━━━━━ TEXTAUSZUG

BerlinZuletzt hatte der Berliner Kochboxenversender Hellofresh vor allem vom Lockdown profitiert. Nun zeigt sich, dass Essen zum Selberkochen aus der Box auch ohne geschlossene Restaurants funktioniert. Eigenen Angaben zufolge waren dort zwischen Juli und September dieses Jahres insgesamt fast 20 Millionen Bestellungen eingegangen und 162 Millionen Mahlzeiten ausgeliefert worden. Das entspricht jeweils einer Verdopplung gegenüber dem Vorjahreszeitraum. Der Gewinn konnte sogar auf fast 75 Millionen Euro verdreifacht werden.

━━━━━━━━━━
━━━━━ PRÜFDATEN

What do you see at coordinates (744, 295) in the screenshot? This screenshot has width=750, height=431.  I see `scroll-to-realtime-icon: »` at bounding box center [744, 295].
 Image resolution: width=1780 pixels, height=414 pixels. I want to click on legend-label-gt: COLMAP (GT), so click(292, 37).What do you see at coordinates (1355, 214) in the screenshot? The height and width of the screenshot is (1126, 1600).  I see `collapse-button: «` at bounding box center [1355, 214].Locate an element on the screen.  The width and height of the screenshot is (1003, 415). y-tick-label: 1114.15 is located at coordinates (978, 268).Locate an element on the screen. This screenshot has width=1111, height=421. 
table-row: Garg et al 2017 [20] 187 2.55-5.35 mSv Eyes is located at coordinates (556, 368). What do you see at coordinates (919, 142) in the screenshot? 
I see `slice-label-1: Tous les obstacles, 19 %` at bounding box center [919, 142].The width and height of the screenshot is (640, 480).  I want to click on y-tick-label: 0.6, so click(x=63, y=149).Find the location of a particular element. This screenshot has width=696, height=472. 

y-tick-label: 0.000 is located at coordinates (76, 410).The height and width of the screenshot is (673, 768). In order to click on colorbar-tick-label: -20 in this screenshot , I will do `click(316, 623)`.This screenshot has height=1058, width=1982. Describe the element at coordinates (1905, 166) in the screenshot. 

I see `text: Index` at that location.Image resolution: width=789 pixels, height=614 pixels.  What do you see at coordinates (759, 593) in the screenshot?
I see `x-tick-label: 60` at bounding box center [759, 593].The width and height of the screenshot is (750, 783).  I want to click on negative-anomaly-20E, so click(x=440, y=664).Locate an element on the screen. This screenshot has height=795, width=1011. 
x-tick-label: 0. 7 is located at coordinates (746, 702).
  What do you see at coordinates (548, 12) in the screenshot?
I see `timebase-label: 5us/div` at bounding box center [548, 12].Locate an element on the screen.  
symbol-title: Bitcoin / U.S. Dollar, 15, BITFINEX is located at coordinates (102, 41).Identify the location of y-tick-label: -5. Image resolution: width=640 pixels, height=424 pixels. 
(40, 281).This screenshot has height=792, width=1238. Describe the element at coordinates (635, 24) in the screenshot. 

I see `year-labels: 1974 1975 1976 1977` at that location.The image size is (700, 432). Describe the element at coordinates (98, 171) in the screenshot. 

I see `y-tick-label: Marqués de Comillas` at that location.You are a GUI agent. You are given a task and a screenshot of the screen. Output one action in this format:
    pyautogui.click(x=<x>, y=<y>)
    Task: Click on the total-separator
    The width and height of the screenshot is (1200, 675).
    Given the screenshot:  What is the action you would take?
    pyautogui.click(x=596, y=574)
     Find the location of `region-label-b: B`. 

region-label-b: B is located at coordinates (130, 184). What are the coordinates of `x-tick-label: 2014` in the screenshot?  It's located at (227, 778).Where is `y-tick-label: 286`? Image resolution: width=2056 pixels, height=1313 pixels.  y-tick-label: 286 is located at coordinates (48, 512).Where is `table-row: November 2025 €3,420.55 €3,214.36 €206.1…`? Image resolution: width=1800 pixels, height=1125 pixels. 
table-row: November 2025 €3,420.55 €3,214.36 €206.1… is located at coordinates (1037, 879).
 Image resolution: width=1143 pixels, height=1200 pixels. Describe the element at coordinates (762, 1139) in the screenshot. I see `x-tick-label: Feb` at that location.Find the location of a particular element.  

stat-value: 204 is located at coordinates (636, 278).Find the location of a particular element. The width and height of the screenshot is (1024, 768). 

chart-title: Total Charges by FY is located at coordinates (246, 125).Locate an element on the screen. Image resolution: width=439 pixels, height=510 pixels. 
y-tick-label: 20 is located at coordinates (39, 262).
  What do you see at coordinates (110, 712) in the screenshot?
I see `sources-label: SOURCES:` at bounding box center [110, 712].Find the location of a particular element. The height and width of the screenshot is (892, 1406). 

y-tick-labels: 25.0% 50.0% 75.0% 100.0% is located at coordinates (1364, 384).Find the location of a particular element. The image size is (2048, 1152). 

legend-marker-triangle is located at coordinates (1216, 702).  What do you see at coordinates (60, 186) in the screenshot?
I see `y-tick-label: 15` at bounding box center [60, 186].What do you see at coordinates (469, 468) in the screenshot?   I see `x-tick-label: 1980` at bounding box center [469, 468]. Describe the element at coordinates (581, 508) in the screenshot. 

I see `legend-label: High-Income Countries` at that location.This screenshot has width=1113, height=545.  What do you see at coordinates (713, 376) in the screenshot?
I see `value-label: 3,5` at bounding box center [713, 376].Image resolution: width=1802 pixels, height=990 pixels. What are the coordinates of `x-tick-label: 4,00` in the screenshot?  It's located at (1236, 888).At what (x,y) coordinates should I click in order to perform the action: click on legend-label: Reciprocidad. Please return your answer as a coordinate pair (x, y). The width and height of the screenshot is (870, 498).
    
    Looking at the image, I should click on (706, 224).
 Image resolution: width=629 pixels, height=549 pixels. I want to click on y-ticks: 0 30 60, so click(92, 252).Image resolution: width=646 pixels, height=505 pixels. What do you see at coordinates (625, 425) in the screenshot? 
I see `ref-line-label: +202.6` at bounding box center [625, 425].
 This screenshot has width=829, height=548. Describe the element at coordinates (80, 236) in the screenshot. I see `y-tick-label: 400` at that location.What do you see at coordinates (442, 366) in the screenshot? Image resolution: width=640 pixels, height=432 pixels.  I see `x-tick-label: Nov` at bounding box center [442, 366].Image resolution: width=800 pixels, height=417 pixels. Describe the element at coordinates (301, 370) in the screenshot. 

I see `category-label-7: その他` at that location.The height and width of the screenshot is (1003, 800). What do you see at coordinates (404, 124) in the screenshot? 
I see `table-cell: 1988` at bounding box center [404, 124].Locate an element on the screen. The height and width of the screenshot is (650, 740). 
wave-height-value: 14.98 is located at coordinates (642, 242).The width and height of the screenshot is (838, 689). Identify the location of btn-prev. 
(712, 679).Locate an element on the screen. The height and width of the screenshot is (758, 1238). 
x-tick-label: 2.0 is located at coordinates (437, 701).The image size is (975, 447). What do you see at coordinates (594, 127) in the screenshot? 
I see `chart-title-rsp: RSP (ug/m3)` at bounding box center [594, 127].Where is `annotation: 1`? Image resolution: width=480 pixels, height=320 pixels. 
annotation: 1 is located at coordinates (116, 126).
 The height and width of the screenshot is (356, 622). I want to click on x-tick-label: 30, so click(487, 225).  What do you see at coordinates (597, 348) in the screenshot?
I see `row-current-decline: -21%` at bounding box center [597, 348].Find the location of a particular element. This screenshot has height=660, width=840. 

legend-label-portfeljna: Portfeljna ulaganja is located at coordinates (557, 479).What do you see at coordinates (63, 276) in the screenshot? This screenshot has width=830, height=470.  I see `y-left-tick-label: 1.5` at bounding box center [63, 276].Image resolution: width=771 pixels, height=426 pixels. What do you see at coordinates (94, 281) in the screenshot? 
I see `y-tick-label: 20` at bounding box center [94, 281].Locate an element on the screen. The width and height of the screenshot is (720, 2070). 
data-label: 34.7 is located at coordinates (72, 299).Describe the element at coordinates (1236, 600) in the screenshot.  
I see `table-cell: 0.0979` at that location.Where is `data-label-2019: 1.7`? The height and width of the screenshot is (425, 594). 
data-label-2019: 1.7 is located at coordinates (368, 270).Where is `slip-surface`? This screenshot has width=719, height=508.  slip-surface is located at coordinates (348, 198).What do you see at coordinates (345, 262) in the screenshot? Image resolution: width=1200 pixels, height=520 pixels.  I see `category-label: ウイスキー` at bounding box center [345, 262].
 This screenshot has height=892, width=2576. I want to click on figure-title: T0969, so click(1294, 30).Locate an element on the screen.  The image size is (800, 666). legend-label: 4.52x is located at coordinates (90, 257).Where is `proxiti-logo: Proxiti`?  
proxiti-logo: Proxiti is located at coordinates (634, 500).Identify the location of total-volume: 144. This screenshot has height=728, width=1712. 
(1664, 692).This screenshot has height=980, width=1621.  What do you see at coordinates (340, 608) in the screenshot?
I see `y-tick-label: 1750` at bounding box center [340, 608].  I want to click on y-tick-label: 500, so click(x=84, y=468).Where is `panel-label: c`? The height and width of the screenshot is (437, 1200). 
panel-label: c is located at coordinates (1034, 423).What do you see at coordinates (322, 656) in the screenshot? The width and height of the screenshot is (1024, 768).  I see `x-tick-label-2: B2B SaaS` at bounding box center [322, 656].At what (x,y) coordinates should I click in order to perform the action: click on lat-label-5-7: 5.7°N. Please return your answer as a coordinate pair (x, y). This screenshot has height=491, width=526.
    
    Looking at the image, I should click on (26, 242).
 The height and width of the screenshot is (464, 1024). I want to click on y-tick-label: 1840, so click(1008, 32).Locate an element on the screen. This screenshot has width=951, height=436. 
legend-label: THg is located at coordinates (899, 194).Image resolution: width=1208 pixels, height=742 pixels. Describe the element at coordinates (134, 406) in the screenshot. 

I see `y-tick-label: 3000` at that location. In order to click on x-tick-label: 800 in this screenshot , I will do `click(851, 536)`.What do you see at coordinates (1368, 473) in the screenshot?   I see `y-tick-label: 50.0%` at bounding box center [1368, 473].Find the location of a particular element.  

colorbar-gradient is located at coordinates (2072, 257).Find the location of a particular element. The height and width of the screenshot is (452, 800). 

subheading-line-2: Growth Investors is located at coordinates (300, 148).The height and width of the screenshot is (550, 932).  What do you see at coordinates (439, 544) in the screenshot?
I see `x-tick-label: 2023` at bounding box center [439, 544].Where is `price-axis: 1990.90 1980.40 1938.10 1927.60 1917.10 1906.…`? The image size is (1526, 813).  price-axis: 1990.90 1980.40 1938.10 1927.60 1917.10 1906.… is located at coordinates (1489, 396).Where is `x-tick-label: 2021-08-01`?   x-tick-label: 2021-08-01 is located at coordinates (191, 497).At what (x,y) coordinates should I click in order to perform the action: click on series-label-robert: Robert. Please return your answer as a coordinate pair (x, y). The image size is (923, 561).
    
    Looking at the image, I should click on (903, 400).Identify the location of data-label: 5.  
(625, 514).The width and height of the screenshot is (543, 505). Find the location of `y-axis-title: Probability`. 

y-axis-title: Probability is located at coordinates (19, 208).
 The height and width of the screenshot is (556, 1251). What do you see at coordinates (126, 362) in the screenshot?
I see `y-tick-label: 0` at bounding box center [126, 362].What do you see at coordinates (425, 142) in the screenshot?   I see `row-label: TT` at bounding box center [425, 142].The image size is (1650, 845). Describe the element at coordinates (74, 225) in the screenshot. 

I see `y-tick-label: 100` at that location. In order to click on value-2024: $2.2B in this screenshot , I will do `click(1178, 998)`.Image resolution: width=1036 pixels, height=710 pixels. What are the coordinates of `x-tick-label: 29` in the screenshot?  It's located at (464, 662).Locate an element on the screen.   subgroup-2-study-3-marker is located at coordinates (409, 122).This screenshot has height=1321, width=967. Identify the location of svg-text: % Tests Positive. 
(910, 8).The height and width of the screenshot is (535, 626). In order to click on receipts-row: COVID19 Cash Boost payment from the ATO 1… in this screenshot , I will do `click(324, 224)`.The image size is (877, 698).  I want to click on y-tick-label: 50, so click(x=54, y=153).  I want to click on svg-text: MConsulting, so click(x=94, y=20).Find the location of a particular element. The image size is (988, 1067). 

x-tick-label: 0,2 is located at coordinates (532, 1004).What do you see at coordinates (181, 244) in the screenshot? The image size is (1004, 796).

━━━━━━━━━━

AUFGABE 1: Nenne alle Mengenangaben in Millionen aus dem Textauszug über Hellofresh, jeweils zusammen mit dem, worauf sie sich beziehen.
AUFGABE 2: Führe den Textauszug über Hellofresh im Anschluss an seinen letzten Satz um einige Sätze weiter.
Die Einträge stammen aus einer anderen Quelle.

ERGEBNIS 1:
- fast 20 Millionen Bestellungen
- 162 Millionen Mahlzeiten
- fast 75 Millionen Euro Gewinn

ERGEBNIS 2:
Damit zählt Hellofresh zu den Gewinnern der Corona-Pandemie, und das Geschäftsmodell wirkt tatsächlich wie maßgeschneidert für eine Zeit, in der Restaurantbesuche nicht erlaubt sind oder vermieden werden. Dabei war das Berliner Unternehmen bereits vor neun Jahren angetreten, um vorzugsweise jungen Großstädtern eine Alternative zu Tiefkühlpizza und Drive-in-Ernährung zu bieten. Hellofresh liefert seitdem Menüs aus der Kiste, verschickt Rezepte samt Zutaten in Kochboxen. Es ist eine Art Ikea für den Kochherd. Essen zum Selberbauen. Den Menübaukasten gibt es per Abo: Mindestens drei Menüs für zwei Personen müssen wöchentlich geordert werden.